The Table Video
Agency and Suffering (Miroslav Volf)
Theologian Miroslav Volf and CCT Director Evan Rosa reflect on how experiences of suffering tend to deprive us of our sense of control. Often times this perceived loss of agency is one of the most shattering aspects of suffering. The control that many of us believe we have over our circumstances is a source of great comfort, and therefore it can be disorienting to suddenly realize this sense of power is largely a facade. Dr. Volf suggests viewing this deconstructive process as an opportunity for potential improvement. The experience of having false elements of the self removed creates the space for growth in Christ.
Psychologists that work on posttraumatic growth are consistently finding that agencies, one of those factors, that contributes to the ability to make positive change in the wake of suffering, that our sense of agency, keeping that in tact through a process of suffering, through a process of pain or injustice or oppression, is deeply connected to our ability to make sense of, and find meaning in, and be able to, kind of grow more resilient or stronger through that suffering.
I wonder if you might comment on it, from a theological perspective, the kind of psychic nature of losing agency. Undergoing suffering in a way that kind of strips us of our control, strips us of our ability to make an impact. Because this is, I think, now we’re talking about suffering at the most dire level.
Yeah, yeah. I think most of the… Especially for us moderns, because we tend to read ourselves, and understand ourselves implicitly as, kind of suffer individuals owners of ourselves and our actions, that kind of sense of individual sovereignty, is deeply felt, not just theorized, but deeply felt understanding of the self.
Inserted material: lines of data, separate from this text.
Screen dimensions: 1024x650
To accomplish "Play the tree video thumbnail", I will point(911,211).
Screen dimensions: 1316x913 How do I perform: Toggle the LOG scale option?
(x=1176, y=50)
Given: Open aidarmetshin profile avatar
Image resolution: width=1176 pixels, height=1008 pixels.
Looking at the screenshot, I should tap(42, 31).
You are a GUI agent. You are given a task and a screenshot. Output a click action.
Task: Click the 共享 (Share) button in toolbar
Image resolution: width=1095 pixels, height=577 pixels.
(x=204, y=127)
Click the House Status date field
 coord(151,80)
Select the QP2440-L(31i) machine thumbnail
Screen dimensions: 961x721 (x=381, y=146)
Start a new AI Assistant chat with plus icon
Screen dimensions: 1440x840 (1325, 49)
Interviewer: I’m the captain.
And if you lose one of the most difficult aspects of suffering, is kind of the loss of the ability to control the environment, kind of letting go and the self, that’s so troubling about suffering often, is that you end up with the self that, as you say, often is able to exert some agency, but that agency is a kind of curtailed. And often, if you can’t quite exert agency that you think you want to exert, you perceive yourself as not exerting agency. And there is kind of a loss of ability to, kind of relate and be, in certain sense, in charge on the count of false expectation of what it might need to be the case for me to be in charge.
You know, but one of the things I find puzzling about suffering, and I’m not sure exactly that I know how to clearly think about it. But it seems to me, intuitively and theologically right, that one of the possible sources of growth from suffering, is concerns precisely the loss of certain sense of agency and certain sense of who I am, and investment in who I am. It’s only when I kind of let go of that and
Interviewer: Losing yourself?
Lose, when I lose myself. The self is obviously constructed, right? But I lose my constructive self when suffering contributes to losing my constructed self, sometimes often falsely constructed self, the possibilities open up.
There’s this kind of saying–
They’re saying goodbye to the false self, the false notions that are kind of setting ourselves up. Perhaps in a kind of idolatry sense of control that too closely approximates the control only God has.
Yeah, yeah yeah yeah.
And that stripping away, you said that leads to a transformation?
It could lead.
It can. Not necessarily.
Not necessarily, right. But it can, especially if one doesn’t… If one thinks of the work of breaking down, as simply a kind of negative work, as a kind of demolition work of somebody who is my enemy and doesn’t want the integrity of me to be there. Whether that’s actual enemy or symbolic kind of enemy. Then it becomes more difficult to put yourself in a sense to, if it’s merely demolition, but if you can perceive how, through all this.
What might be possibly able to emerge, through demolition. I think that’s also partly the agency, so that the kind of sense of the positive, not withstanding the demolition work remains, right. And I think you earlier spoke about this sense of agency of the self that this condition of possibility of resilience throughout suffering, and I think some of that may be that. But obviously if you feel you are in the suffering protected. If you feel that in the midst of your suffering, how difficult it is, you cannot be the most fundamental level undone. That creates the possibility to always expect and hope for something new.